▶ [RECORDS PROVIDED]
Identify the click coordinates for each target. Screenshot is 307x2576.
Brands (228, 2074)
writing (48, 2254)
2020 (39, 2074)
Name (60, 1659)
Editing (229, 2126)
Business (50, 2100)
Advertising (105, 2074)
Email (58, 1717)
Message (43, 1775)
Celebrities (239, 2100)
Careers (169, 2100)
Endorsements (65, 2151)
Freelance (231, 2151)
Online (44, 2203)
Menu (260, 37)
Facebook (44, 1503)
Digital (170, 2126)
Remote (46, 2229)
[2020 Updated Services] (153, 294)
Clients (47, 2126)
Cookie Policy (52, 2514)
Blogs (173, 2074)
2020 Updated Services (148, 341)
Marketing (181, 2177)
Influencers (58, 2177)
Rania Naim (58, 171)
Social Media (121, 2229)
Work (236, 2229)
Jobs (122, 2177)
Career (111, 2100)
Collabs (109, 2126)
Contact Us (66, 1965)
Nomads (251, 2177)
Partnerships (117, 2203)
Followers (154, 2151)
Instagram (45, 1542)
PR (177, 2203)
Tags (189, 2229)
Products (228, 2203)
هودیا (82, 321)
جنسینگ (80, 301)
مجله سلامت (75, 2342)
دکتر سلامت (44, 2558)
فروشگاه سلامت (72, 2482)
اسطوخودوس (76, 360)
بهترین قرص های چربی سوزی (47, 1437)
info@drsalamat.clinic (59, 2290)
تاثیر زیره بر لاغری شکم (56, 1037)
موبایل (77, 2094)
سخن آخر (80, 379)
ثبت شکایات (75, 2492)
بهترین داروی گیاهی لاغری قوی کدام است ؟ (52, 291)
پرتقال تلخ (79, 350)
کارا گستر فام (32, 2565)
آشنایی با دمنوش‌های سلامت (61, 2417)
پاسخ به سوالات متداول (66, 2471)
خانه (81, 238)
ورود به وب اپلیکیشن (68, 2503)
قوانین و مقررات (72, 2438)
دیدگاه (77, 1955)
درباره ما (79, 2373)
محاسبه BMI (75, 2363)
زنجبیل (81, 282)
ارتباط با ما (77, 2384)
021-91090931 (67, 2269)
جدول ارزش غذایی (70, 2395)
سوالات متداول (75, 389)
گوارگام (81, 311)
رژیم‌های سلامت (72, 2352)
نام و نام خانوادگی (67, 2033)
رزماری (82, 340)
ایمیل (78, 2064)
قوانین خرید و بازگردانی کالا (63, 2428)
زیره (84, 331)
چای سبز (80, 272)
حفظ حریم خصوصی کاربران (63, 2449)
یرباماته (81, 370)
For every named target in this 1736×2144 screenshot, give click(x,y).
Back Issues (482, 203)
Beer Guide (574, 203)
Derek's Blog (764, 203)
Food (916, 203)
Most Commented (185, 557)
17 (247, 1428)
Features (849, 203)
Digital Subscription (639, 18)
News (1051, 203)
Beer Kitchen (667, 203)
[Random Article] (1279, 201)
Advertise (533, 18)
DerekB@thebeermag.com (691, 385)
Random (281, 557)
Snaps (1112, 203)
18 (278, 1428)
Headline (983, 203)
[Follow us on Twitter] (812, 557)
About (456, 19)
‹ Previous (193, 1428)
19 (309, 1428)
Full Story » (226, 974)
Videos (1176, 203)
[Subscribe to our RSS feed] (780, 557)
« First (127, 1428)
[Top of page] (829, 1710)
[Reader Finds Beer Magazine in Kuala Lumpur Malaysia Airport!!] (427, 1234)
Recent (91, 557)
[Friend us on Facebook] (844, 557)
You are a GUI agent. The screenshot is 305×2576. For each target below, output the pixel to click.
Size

▶ [ASSIGNMENT]
Reproduce word for word only the first line of the listing above and each line after it through the line with "Influencers (58, 2177)".

▶ [TASK OUTPUT]
Identify the click coordinates for each target. Screenshot is 307x2576.
Brands (228, 2074)
writing (48, 2254)
2020 (39, 2074)
Name (60, 1659)
Editing (229, 2126)
Business (50, 2100)
Advertising (105, 2074)
Email (58, 1717)
Message (43, 1775)
Celebrities (239, 2100)
Careers (169, 2100)
Endorsements (65, 2151)
Freelance (231, 2151)
Online (44, 2203)
Menu (260, 37)
Facebook (44, 1503)
Digital (170, 2126)
Remote (46, 2229)
[2020 Updated Services] (153, 294)
Clients (47, 2126)
Cookie Policy (52, 2514)
Blogs (173, 2074)
2020 Updated Services (148, 341)
Marketing (181, 2177)
Influencers (58, 2177)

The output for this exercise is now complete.